(Entries supplied Opens)
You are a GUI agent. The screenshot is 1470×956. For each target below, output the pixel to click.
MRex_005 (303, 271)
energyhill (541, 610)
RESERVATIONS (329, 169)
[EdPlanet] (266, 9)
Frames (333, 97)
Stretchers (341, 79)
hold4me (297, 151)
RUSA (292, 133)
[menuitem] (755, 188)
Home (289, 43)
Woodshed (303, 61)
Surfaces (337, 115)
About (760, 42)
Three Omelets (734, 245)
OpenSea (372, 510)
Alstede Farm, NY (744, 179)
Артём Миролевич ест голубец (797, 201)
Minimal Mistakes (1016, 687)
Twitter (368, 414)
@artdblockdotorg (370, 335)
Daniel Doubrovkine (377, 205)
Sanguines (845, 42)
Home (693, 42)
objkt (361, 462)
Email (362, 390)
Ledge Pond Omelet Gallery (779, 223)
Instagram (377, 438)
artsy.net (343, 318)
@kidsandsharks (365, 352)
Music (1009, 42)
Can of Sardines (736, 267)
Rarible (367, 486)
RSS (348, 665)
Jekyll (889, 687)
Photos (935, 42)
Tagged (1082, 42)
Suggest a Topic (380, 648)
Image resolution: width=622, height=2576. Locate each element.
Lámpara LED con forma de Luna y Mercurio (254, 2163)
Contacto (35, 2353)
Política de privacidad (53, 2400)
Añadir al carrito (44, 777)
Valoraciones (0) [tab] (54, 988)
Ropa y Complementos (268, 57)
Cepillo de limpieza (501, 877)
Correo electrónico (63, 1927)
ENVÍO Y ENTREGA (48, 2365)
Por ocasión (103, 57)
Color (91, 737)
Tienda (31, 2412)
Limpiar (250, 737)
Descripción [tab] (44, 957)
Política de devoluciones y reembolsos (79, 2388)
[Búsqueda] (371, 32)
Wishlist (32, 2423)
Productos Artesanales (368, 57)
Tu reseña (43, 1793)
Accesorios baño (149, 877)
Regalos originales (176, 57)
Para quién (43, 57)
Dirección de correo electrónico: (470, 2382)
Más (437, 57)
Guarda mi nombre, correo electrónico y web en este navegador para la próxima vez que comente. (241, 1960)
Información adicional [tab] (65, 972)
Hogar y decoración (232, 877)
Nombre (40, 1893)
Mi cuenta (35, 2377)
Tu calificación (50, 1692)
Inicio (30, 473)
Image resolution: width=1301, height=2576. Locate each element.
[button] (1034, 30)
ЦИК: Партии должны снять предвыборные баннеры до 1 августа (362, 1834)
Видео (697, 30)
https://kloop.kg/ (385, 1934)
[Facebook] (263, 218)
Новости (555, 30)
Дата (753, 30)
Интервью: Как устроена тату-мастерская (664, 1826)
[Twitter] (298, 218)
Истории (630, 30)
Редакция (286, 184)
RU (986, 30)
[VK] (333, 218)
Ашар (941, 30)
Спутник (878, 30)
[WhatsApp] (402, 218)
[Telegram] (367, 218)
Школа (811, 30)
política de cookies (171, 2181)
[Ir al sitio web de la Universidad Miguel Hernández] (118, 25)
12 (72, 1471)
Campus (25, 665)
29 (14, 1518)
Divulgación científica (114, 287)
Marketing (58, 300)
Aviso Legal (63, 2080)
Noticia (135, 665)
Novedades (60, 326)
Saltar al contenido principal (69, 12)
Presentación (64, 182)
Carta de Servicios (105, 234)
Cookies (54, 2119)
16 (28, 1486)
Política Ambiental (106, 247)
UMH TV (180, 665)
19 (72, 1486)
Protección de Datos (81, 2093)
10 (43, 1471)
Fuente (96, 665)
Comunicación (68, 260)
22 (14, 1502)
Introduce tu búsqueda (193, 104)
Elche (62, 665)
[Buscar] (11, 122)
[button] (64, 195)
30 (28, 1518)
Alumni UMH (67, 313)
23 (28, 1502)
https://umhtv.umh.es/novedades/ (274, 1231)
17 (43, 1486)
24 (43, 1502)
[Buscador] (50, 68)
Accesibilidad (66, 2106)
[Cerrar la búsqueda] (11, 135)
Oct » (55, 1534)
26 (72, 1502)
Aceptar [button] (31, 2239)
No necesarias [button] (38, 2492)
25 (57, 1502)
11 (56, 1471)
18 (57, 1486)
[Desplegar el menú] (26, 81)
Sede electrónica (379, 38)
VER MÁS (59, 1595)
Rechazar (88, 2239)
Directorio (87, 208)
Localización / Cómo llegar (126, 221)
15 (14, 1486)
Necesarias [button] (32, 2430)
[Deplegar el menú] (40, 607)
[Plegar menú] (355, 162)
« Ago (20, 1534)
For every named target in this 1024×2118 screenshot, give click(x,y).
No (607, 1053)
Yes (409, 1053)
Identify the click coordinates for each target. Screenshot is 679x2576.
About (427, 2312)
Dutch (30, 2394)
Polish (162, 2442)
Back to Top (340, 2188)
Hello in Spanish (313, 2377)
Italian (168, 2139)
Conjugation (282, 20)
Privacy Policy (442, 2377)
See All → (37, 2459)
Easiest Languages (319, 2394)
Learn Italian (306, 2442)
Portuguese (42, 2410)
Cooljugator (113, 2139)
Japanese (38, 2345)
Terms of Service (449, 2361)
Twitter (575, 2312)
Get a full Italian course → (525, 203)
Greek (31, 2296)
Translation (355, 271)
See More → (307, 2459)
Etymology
(Entries supplied Closes)
**Exercise goal**
Your answer should be each line from the entries that includes the string "element".

**Exercise response**
Image resolution: width=622, height=2576. Locate each element.
Image resolution: width=1301, height=2576. Locate each element.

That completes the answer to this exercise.